For the first time in more than a decade, people are scrutinising Conservative policy. People are considering what the Tories would be like in government.
But not a government with a small majority, humbly nurturing a consensus. Britain may yet face a huge Tory majority, brazenly Thatcherite.
This led to a muddle in the past two weeks when shadow health secretary Andrew Lansley told the Health Service Journal that next year’s NHS budget would be cut if the Conservatives won the election. This was followed by a clumsy rebuttal, again from Lansley, saying NHS budgets are safe but other departments will see ten per cent cuts across the board.
Also this week the Conservatives have announced that they will cut school testing and ID cards. Both measures are calculated to bite into Labour’s liberal left base but they leave the Tories vulnerable among the Daily Mail-reading middle Englanders, who rather like ID cards and school tests.
To Labour, this sends a clear signal. The Conservatives feel they have in the bag the middle England they need to win a small majority. Now they are moving on to Labour’s turf, where they can go for a large majority. But whatever messages of caring Conservatism they need to express before the election, a large majority will also mean a large number of newly elected, unreconstructed Thatcherites on the backbenches.
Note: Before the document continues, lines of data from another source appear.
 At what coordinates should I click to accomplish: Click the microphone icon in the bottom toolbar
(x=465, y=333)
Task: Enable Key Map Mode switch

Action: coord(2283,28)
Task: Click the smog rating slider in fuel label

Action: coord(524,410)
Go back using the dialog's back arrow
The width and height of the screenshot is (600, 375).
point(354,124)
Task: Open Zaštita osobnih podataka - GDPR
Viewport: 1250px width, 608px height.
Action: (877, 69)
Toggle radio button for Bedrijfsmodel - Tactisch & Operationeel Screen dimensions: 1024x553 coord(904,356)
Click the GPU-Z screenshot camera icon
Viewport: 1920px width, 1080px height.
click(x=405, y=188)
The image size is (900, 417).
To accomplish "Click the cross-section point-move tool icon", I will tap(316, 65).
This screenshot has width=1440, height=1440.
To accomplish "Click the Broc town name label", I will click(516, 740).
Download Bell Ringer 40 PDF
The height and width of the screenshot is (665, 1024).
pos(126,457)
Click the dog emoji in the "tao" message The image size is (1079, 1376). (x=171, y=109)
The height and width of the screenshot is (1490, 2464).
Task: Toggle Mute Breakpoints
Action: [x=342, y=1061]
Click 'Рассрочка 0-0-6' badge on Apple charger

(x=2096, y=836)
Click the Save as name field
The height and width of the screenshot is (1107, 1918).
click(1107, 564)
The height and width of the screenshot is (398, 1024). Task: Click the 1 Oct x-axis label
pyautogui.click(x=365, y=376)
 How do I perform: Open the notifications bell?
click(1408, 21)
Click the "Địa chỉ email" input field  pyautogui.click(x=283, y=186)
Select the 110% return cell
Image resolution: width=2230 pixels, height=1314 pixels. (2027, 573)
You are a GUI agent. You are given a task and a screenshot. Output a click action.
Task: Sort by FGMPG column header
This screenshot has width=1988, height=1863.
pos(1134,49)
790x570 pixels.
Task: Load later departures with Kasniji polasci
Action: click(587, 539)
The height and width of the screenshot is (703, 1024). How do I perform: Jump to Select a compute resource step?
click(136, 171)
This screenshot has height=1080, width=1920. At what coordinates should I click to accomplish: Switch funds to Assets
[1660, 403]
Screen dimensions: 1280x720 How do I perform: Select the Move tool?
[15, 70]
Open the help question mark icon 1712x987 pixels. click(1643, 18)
Without wanting to sound like a party political broadcast, the Tory agenda in government will be as follows: restrict abortion rights; bring back fox hunting; detachment from Europe; acceleration of NHS privatisation; voucher schemes for school places and public service cuts. In addition, they will devolve power to a Tory dominated English Parliament and conduct a boundary review for Westminster.
It’s good for Britain that the Conservatives have had to start talking about policy before the election, something they have avoided so far. At least it will be a choice.